Je pense toujours, tant pis pour les arbres 

 

François Brooks

1998-05-08

Essais personnels

 

Chinoises à vendre [1]

 

Quand j'étais petit, on nous avait appris que l'être humain, n'étant plus un esclave nulle part sur terre, on ne pouvait plus, comme au temps des barbares — les Romains, les Grecs, ou, plus près de nous, les Américains au temps de la colonisation — acheter une personne pour en faire ce qu'on veut. On m'avait appris que la liberté est le bien le plus précieux et que, devant Dieu qui nous veut tous libres, il serait immoral d'acheter une personne humaine.

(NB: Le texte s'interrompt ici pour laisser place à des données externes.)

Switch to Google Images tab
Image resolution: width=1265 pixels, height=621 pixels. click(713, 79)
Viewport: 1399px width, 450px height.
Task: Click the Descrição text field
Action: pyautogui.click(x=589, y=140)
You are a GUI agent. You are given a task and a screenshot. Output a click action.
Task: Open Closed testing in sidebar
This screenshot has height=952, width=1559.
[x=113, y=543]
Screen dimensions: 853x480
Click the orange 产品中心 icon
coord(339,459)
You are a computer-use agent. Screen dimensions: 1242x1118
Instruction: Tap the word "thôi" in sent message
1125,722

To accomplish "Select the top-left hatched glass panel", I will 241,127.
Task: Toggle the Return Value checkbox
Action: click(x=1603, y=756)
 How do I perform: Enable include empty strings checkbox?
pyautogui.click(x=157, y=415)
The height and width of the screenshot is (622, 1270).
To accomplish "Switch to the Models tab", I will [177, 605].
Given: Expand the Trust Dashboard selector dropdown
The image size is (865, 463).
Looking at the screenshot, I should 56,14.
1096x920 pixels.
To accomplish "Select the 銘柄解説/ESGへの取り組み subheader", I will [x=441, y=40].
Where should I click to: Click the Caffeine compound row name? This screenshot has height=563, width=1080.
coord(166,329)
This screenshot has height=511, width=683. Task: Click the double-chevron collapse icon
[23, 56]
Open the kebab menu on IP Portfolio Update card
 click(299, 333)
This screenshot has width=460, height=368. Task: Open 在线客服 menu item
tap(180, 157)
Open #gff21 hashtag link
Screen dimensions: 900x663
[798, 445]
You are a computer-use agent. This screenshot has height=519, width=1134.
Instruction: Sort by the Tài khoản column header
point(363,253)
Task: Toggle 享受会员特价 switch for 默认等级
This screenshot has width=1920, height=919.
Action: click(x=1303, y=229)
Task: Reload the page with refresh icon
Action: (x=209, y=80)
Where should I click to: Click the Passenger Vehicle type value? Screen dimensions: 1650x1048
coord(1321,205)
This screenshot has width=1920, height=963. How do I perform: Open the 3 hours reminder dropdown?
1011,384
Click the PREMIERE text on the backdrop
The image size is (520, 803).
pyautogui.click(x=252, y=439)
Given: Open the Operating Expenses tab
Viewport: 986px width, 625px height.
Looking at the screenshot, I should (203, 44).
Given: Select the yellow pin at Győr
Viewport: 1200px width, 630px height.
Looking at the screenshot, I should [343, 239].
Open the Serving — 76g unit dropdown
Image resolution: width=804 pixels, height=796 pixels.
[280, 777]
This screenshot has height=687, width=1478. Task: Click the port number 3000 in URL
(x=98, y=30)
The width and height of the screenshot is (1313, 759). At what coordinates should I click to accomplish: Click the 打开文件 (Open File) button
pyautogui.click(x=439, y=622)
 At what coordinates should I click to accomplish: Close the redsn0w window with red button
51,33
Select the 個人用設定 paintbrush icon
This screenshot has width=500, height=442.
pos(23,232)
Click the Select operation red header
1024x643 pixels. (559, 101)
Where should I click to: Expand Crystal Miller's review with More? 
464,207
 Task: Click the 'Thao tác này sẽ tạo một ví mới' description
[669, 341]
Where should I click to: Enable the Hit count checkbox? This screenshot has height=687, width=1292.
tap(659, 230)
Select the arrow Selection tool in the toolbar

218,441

Cette morale, je l'avais comprise et adoptée. Par la suite, j'ai toujours vécu sans y penser puisqu'elle n'a jamais été bousculée, jusqu'au jour où j'ai commencé à croiser dans la rue des « mamans » caucasiennes poussant le carrosse contenant un bébé à l'adorable petit minois de Chinoise. Mes yeux, comme pour vérifier l'erreur, allaient deux ou trois fois du bébé à la mère pour m'assurer que je n'avais pas la berlue. Bon, ça me faisait drôle, mais tout le monde a le droit d'adopter un enfant dont la mère ne veut plus. N'est-ce pas louable de se dévouer à éduquer un orphelin ? Ma conscience en était quitte pour son étonnement.

Plus tard, j'ai appris par une émission télévisée que cette forme d'adoption est loin d'être gratuite ; pire encore, on peut l'hypothéquer. Moyennant la modique somme de 18 000 $ vous pouvez acheter une petite Chinoise et la Caisse Populaire Desjardins va même vous financer au besoin. On se donne bonne conscience en disant que l'argent ne paye pas l'achat du bébé, mais seulement les frais inhérents à l'adoption, à savoir, le transport [2] et un don « calculé » pour l'orphelinat en Chine. C'est comme si on vous donnait un diamant, mais que vous ayez à payer un montant forfaitaire « considérable » pour l'emballage le transport et les frais de manutention.

Connaissant le coût de la vie en Chine, ce montant de 18 000 $, s'il était donné par générosité, suffirait largement pour nourrir la mère et son enfant jusqu'à la majorité sans devoir les séparer. Nommez-moi une mère qui mène à terme sa grossesse et consentirait à se séparer de son bébé sans être dans la misère et le besoin.

La grandeur d'âme de ces Québécois-es stériles qui viennent en « aide » à de « pauvres » petites Chinoises « orphelines », leur apporte des avantages si importants que personne n'est dupe et en tout cas pas moi. Oui j'avoue, je paierais cher pour m'attacher le magnifique sourire d'une adorable petite Chinoise et pour qu'elle soit ma fille. Mais je ne pourrais pas vivre sans un sentiment de honte d'avoir profité de ce sourire parce que j'avais l'argent pour l'acheter, et ainsi pouvoir m'approprier ce que sa mère n'avait pas les moyens de garder.

[1] Lire les réactions de Mme Marilyse Viens et celle de Mme Nathalie Destexhe. Lire aussi le texte du Dr Jean-François Chicoine : Et le bébé chinois ? qui apporte des nuances contextuelles indispensables. La Chine évolue : depuis le 1er mai 2007, la Chine a restreint l'adoption.

[2] À ce que je sache le prix d'un billet d'avion pour un bébé est nul.